1. The user queries the annotation file with an arbitrary OpenSearch query in order to select a
subset of rows (i.e. variant records) from the annotation file. For example, a user might
provide the query: "exonic (gnomad.genomes.af:<0.1 || gnomad.exomes.af:<0.1)" which means
"return all exonic variants where the allele frequency in gnomad.genomes or gnomad.exomes is
less than 10%".
2. The annotation interface returns a list of variant / sample pairs, i.e. for every valid variant
and every sample containing that variant, we return a record of the form: `(sample_id, chrom,
pos, ref, alt, gene_name, dosage)`. This functionality is provided through the method
`get_annotation_result_from_query`.
3. The annotation query results are then joined to a given proteomics dataset on `sample_id` and
`gene_name`. That is to say, the result will be a Pandas dataframe with the columns:
`(sample_id, chrom, pos, ref, alt, gene_name, dosage, protein_abundance)`, where
`protein_abundance` is the abundance of protein `gene_name` for sample `sample_id`. This
functionality is provided through the method `join_annotation_result_to_proteomics_dataset`.

Notes:
1. In general, a given subject's `sample_id` in the genomic annotation file may not be identical to
its `sample_id` in the proteomic dataset. Instead, a subject may globally identified through a
`tracking_id`. In that case, the user may provide two mappings:
`get_tracking_id_from_genomic_sample_id` and `get_tracking_id_from_proteomic_sample_id`, and
these helper functions will be used to canonicalize the `sample_ids` before joining the two
datasets.

2. We assume (in accordance with the datasets we have seen so far) that Fragpipe will map peptide
Uniprot IDs to HUGO gene name symbols, so that annotation gene names can be identified with
proteomics gene names in that namespace, but this may not always be the case. Functionality to
map from Uniprot IDs to HUGO symbols and vice versa is described below.
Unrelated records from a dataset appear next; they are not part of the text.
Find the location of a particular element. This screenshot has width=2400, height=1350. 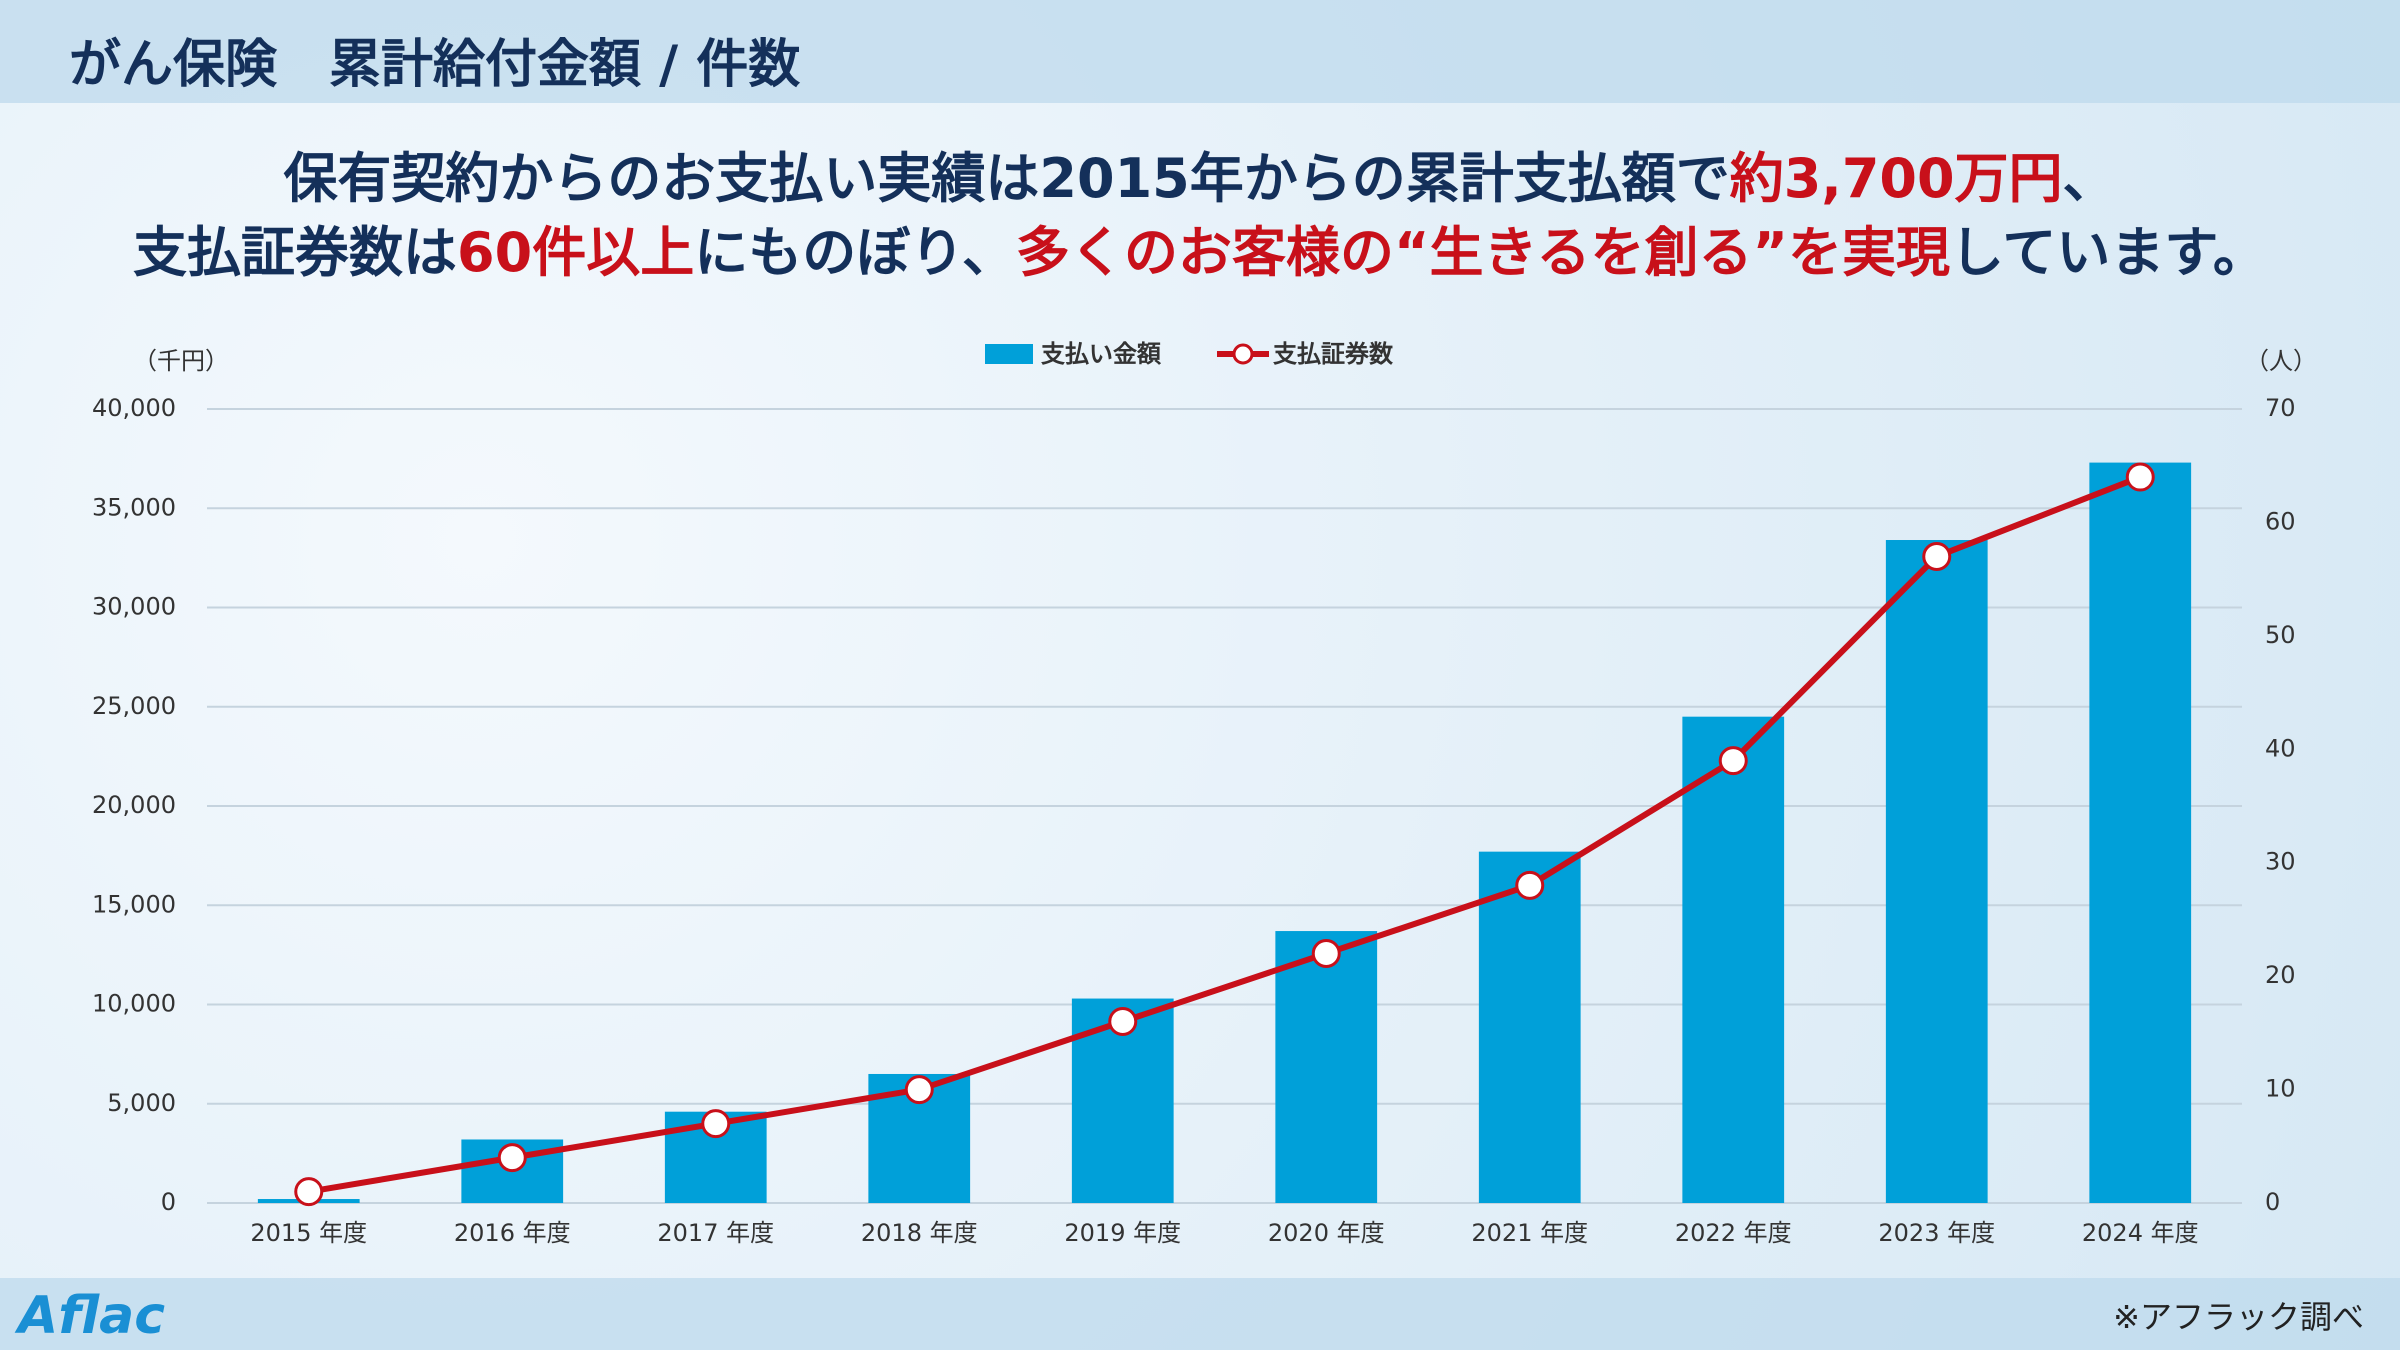

headline-text: 保有契約からのお支払い実績は2015年からの累計支払額で is located at coordinates (1006, 178).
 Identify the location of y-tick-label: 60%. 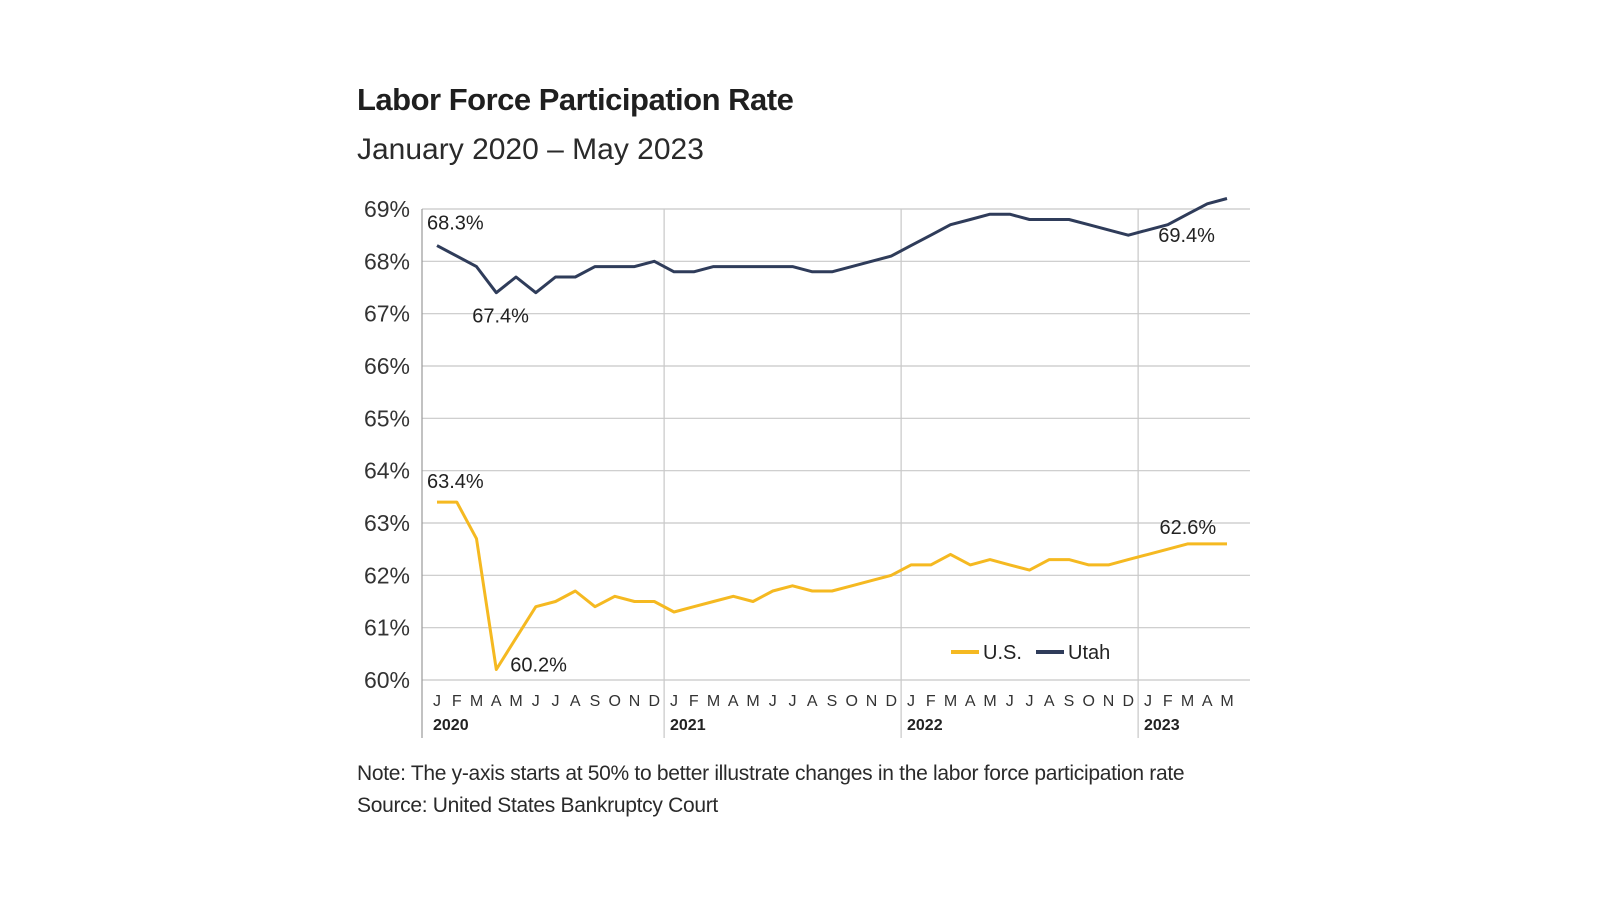
(387, 680).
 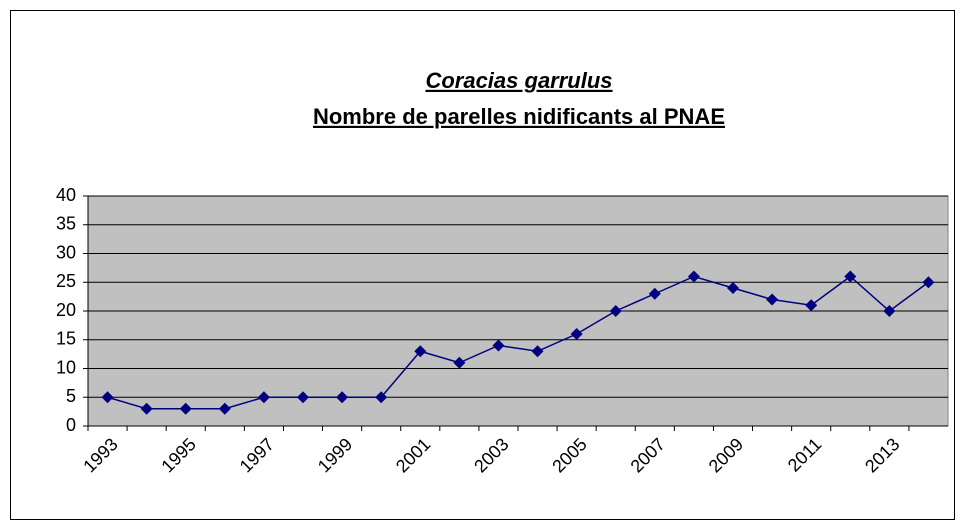 What do you see at coordinates (66, 252) in the screenshot?
I see `y-tick-label: 30` at bounding box center [66, 252].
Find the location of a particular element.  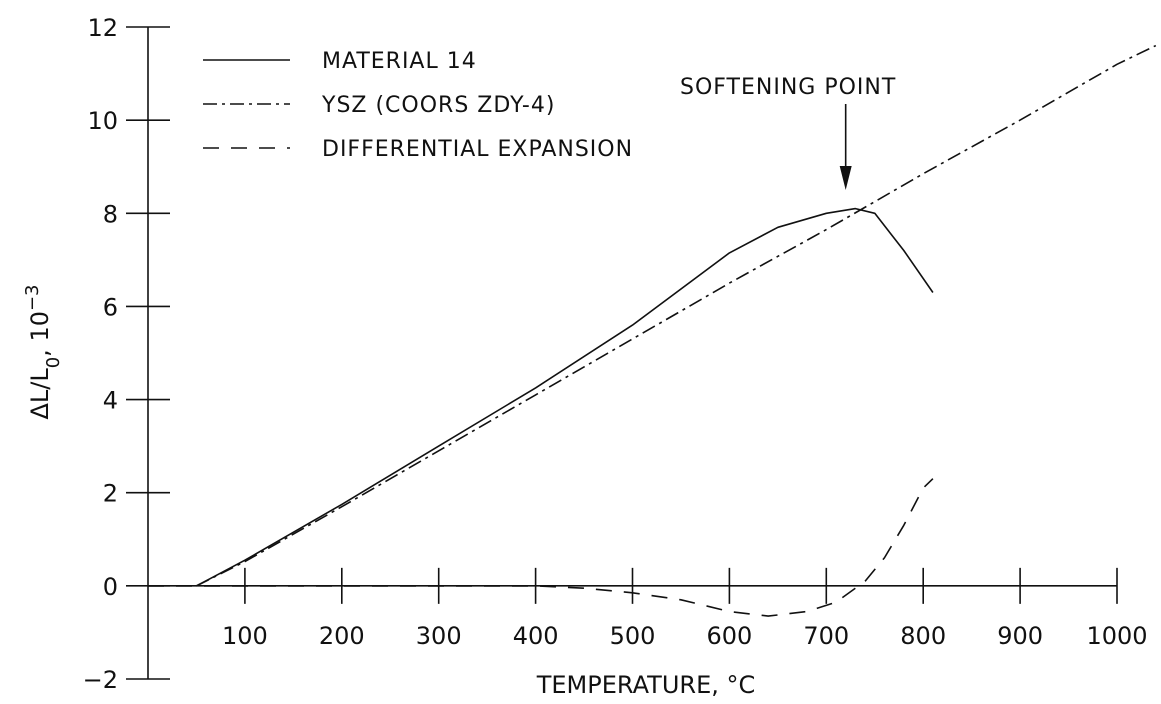

x-axis-title: TEMPERATURE, °C is located at coordinates (646, 685).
## Uniprot / HUGO symbol mapping
An additional module, `uniprot_id_gene_name_mapping.py`, is provided to convert Uniprot IDs to
gene names and vice versa. This module provides two public methods,
`get_gene_names_from_uniprot_id` and `get_uniprot_ids_from_gene_name`. (NB: this mapping is in
general many to many, hence each returns a list of cognates in the other namespace.) These
mappings are populated by a data download from Uniprot, which can be run by the script
`scripts/get_uniprot_id_gene_name_mapping.py`. Currently, this script only queries the human
proteome, but can be trivially amended to include all model organisms supported in
`bystro/config/*.mapping.yml`, or indeed all of Uniprot.